Rows from a data source
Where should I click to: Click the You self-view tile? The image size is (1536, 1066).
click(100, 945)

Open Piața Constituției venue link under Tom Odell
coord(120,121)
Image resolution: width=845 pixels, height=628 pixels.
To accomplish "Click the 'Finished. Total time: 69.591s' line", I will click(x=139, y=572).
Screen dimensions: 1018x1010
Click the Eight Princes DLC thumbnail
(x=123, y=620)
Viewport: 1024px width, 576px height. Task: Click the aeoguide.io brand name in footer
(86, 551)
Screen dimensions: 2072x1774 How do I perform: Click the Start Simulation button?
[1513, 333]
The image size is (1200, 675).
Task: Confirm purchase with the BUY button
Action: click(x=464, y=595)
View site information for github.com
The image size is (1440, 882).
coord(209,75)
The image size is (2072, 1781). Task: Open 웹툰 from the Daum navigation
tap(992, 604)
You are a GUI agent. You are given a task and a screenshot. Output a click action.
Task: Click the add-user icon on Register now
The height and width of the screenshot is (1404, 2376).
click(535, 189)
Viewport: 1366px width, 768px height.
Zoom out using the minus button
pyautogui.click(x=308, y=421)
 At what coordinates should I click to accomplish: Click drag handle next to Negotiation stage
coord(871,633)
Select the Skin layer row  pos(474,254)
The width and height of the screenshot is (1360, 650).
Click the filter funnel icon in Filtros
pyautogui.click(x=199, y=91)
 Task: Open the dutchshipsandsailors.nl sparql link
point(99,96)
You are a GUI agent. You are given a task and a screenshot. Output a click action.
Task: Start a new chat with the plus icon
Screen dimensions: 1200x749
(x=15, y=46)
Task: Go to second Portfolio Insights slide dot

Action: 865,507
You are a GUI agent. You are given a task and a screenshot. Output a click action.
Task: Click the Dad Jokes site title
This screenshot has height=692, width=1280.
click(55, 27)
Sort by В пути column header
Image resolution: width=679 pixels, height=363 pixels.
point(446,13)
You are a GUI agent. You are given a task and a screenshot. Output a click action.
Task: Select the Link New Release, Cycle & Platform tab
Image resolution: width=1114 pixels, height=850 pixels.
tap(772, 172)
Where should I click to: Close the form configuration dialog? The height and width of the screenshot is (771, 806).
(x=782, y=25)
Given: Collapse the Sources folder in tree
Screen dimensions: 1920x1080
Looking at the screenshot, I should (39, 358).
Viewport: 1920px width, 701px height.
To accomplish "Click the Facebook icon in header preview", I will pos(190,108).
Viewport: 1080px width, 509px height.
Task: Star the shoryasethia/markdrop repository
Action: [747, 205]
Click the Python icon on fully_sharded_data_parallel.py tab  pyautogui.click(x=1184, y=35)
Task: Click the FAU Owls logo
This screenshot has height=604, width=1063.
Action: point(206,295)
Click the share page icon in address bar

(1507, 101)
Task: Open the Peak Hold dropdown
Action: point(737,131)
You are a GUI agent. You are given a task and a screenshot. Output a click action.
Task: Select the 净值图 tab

PROBLEM REQUIREMENTS: Rewrite all of the rows above, swapping "Screen dimensions" for "Display size" wherever it occurs and keeping everything else the same.

ANSWER FOR THIS EXERCISE:
Where should I click to: Click the You self-view tile? The image size is (1536, 1066).
click(100, 945)

Open Piața Constituției venue link under Tom Odell
coord(120,121)
Image resolution: width=845 pixels, height=628 pixels.
To accomplish "Click the 'Finished. Total time: 69.591s' line", I will click(x=139, y=572).
Display size: 1018x1010
Click the Eight Princes DLC thumbnail
(x=123, y=620)
Viewport: 1024px width, 576px height. Task: Click the aeoguide.io brand name in footer
(86, 551)
Display size: 2072x1774 How do I perform: Click the Start Simulation button?
[1513, 333]
The image size is (1200, 675).
Task: Confirm purchase with the BUY button
Action: click(x=464, y=595)
View site information for github.com
The image size is (1440, 882).
coord(209,75)
The image size is (2072, 1781). Task: Open 웹툰 from the Daum navigation
tap(992, 604)
You are a GUI agent. You are given a task and a screenshot. Output a click action.
Task: Click the add-user icon on Register now
The height and width of the screenshot is (1404, 2376).
click(535, 189)
Viewport: 1366px width, 768px height.
Zoom out using the minus button
pyautogui.click(x=308, y=421)
 At what coordinates should I click to accomplish: Click drag handle next to Negotiation stage
coord(871,633)
Select the Skin layer row  pos(474,254)
The width and height of the screenshot is (1360, 650).
Click the filter funnel icon in Filtros
pyautogui.click(x=199, y=91)
 Task: Open the dutchshipsandsailors.nl sparql link
point(99,96)
You are a GUI agent. You are given a task and a screenshot. Output a click action.
Task: Start a new chat with the plus icon
Display size: 1200x749
(x=15, y=46)
Task: Go to second Portfolio Insights slide dot

Action: 865,507
You are a GUI agent. You are given a task and a screenshot. Output a click action.
Task: Click the Dad Jokes site title
This screenshot has height=692, width=1280.
click(55, 27)
Sort by В пути column header
Image resolution: width=679 pixels, height=363 pixels.
point(446,13)
You are a GUI agent. You are given a task and a screenshot. Output a click action.
Task: Select the Link New Release, Cycle & Platform tab
Image resolution: width=1114 pixels, height=850 pixels.
tap(772, 172)
Where should I click to: Close the form configuration dialog? The height and width of the screenshot is (771, 806).
(x=782, y=25)
Given: Collapse the Sources folder in tree
Display size: 1920x1080
Looking at the screenshot, I should (39, 358).
Viewport: 1920px width, 701px height.
To accomplish "Click the Facebook icon in header preview", I will pos(190,108).
Viewport: 1080px width, 509px height.
Task: Star the shoryasethia/markdrop repository
Action: [747, 205]
Click the Python icon on fully_sharded_data_parallel.py tab  pyautogui.click(x=1184, y=35)
Task: Click the FAU Owls logo
This screenshot has height=604, width=1063.
Action: point(206,295)
Click the share page icon in address bar

(1507, 101)
Task: Open the Peak Hold dropdown
Action: point(737,131)
You are a GUI agent. You are given a task and a screenshot. Output a click action.
Task: Select the 净值图 tab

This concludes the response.